A few days ago I was in the bathroom brushing my teeth, checking my hair for paint when I realized the ease with which I was using the mirror. Now that may seem like a crazy sentence but fun fact about the world is they apparently don’t feel the need for mirrors like Americans do! Most of my previous homes didn’t have a mirror and the few that did had small ones that didn’t really show anything. It became kind of a joke on our team about how weird it would be to be back in the States and actually know what we looked like at any given time. And in that moment I realized it wasn’t weird at all. I didn’t think twice about using that mirror every day (multiple times a day actually—though the look in the evenings was to make sure I’d gotten all the paint off in the shower!). I just jumped right in.
And I started thinking about how easy it’s probably going to be for me when I get home.

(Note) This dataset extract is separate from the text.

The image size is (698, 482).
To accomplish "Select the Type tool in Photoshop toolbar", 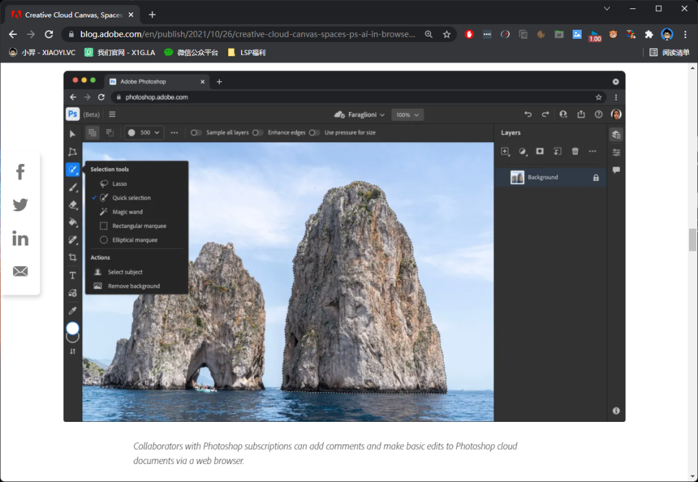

Something I’ve always found super helpful about myself is I’m an adapter. When I graduated high school and went to college I didn’t have the typical homesickness or problems missing friends. I just jumped in feet first and never looked back. That part of my personality has been a huge help to me on the race.

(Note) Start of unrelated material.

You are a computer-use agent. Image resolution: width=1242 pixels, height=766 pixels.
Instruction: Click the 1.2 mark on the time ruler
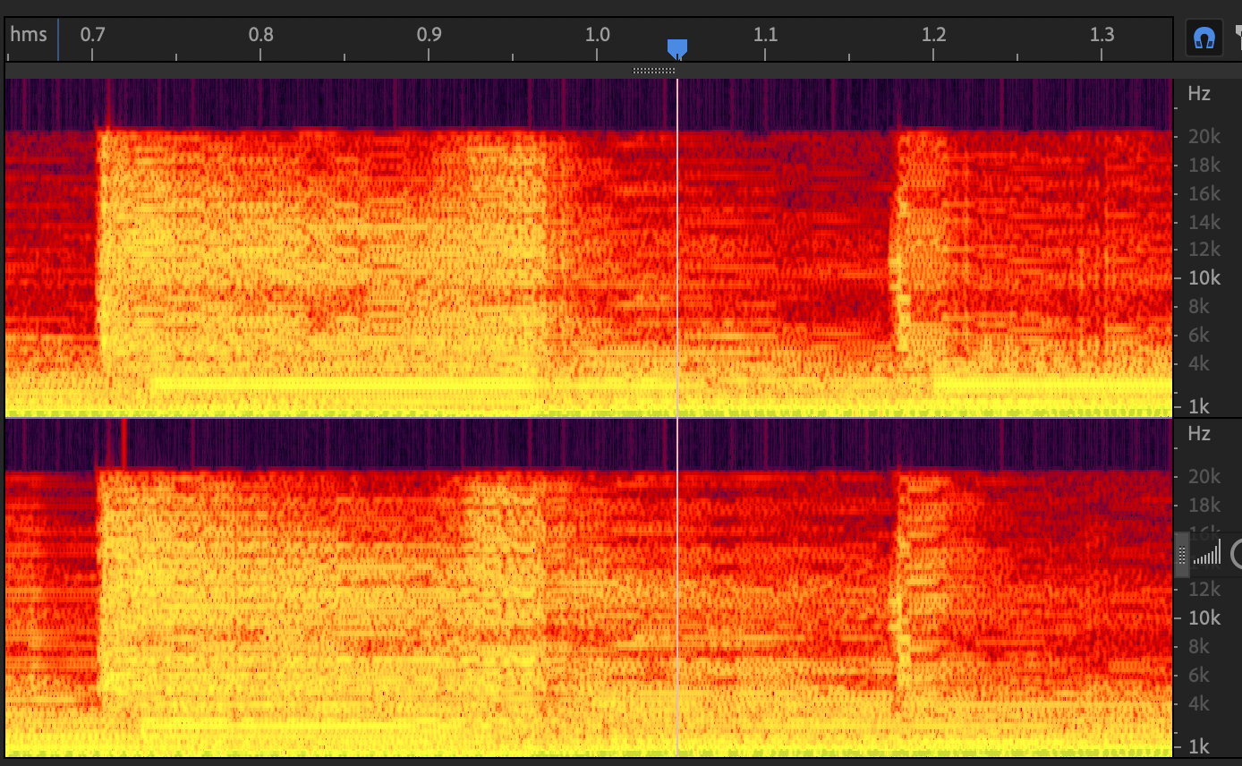point(933,35)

But I don’t want it to be easy to go back. Now don’t get me wrong, I also don’t want it to be super hard. If I could avoid the whole crying in the cereal aisle at a store thing, that would be ideal. But I also don’t want to just jump feet first into the “good old” life and never look back.
So I stared to worry a bit. What if this whole year is for nothing?! What if I get back to America and I now have some great stories to share but that’s it. And then Ginny and I sat down and had such a good talk. A mirror is just a mirror and yeah I’ll probably just get right into using it again but how I look at myself in the mirror will be different. Because of the race I’ll no longer hate what and who I see. When I get home I’ll still want to hang out with friends and go out for coffee and good conversation but because of the race I’ll now be more intentional about encouraging and calling up my friends then bringing others down through gossip. I’ll also make sure my money is going to more than just fun and frivolous things (though some will still be going to Dunkins regularly—I mean let’s be honest!)
Me saying hello in the mirror–trust me I'm way dirtier than you can tell in this picture!